Tyree opens with a vibes arpeggio on Pops plays a lovely 8 bar passage of the melody. Following a tasty vocal, Pops goes up high for the bridge and sings it home. That bridge, complete with Pops' patented shake is a masterpiece. John Gray's rhythm guitar is a plus. The Circle of your Arms - Another pleasant medium-tempo tune. The intro by the horns has a bit of Memphis Blues in it. Louis trades some great scat with Tyree's plunger horn and then takes a sublime trumpet bridge before swinging home.
I Like this kind of Party - A semi-talking novelty tune, although not much of a tune, Pops has a lot of fun with it. Louis' half chorus on the A strain is a lovely improvisation full of typical Pops licks.
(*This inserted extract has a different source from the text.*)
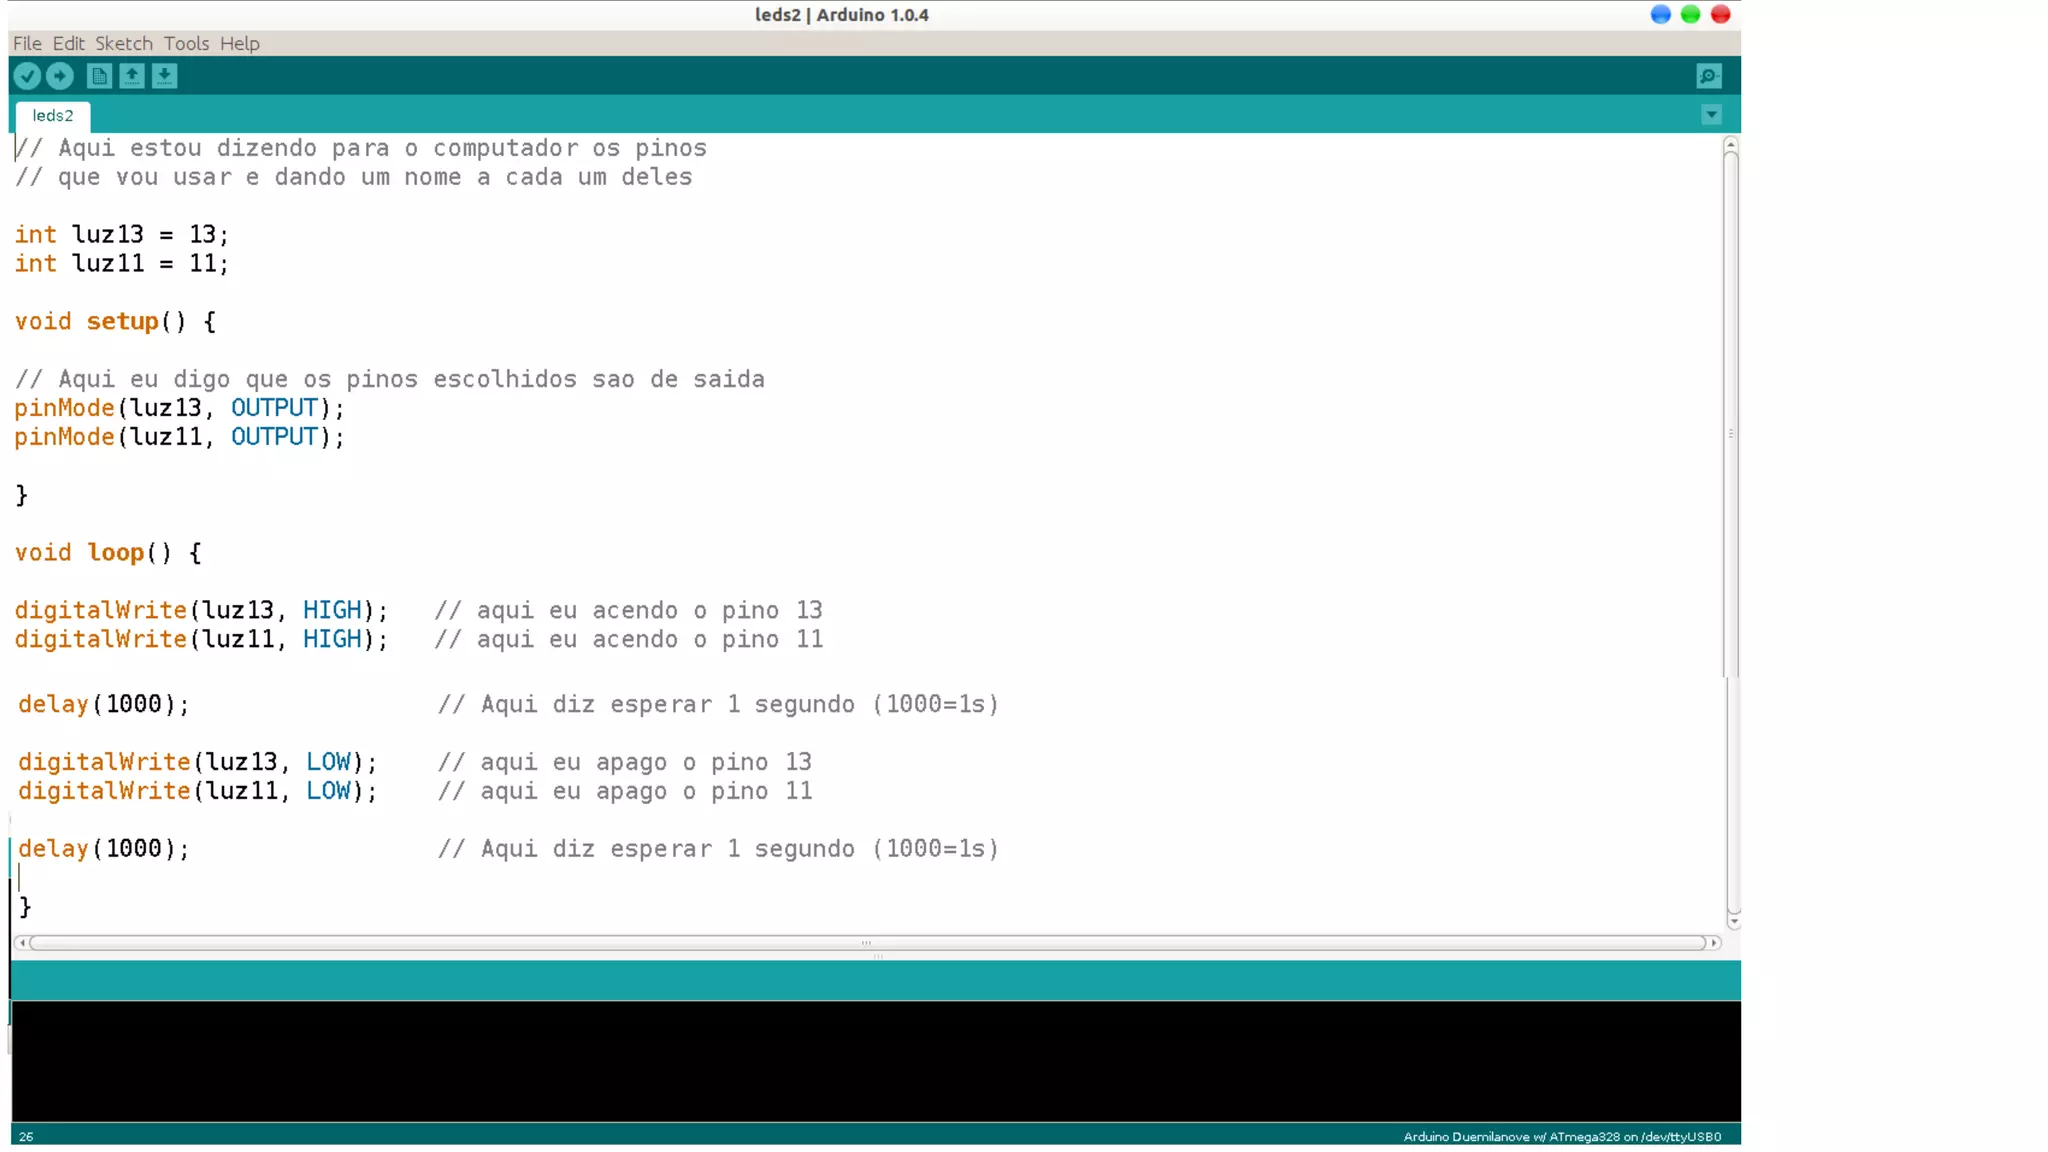The image size is (2048, 1152).
Task: Click the green window control button
Action: (x=1690, y=14)
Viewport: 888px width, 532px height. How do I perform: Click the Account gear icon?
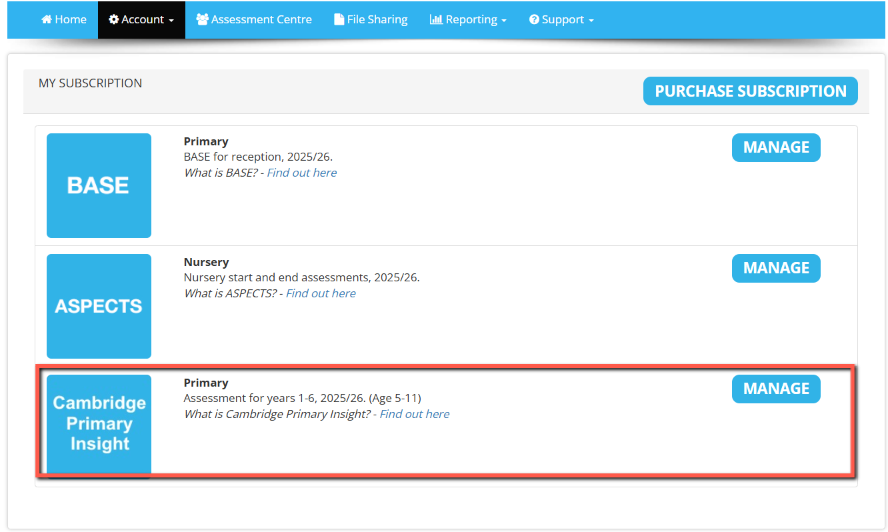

Hughes Panassie in his bookLouis Armstrong singled out this solo. Panassie called it Me, Myself and I those words pop up in the lyrics in his book, he was thinking of the Billie Holiday classic. Introspection Late Night Partying. Rainy Day Relaxation Road Trip. Romantic Evening Sex All Themes. Features Interviews Lists. Streams Videos All Posts. Release Date October 5, Genre Jazz. Track Listing - Disc 1. Hello, Dolly! Jerry Herman. It's Been a Long, Long Time. A Lot of Livin' to Do. A Kiss to Build a Dream On.
Someday You'll Be Sorry. Louis Armstrong. Pretty Little Missy - Louis Armstrong - Louis Armstrong in Scandinavia (CD, Look Me Over! I Still Get Jealous.
Moon River. Be My Life's Companion. Blueberry Hill. Jeepers Creepers. The Circle of Your Arms. So Long Dearie. Tin Roof Blues. I Like This Kind of Party. When the Saints Go Marching In. Tyree's Blues. Pretty Little Missy. Short But Sweet. Bye 'N' Bye. The Three of Us.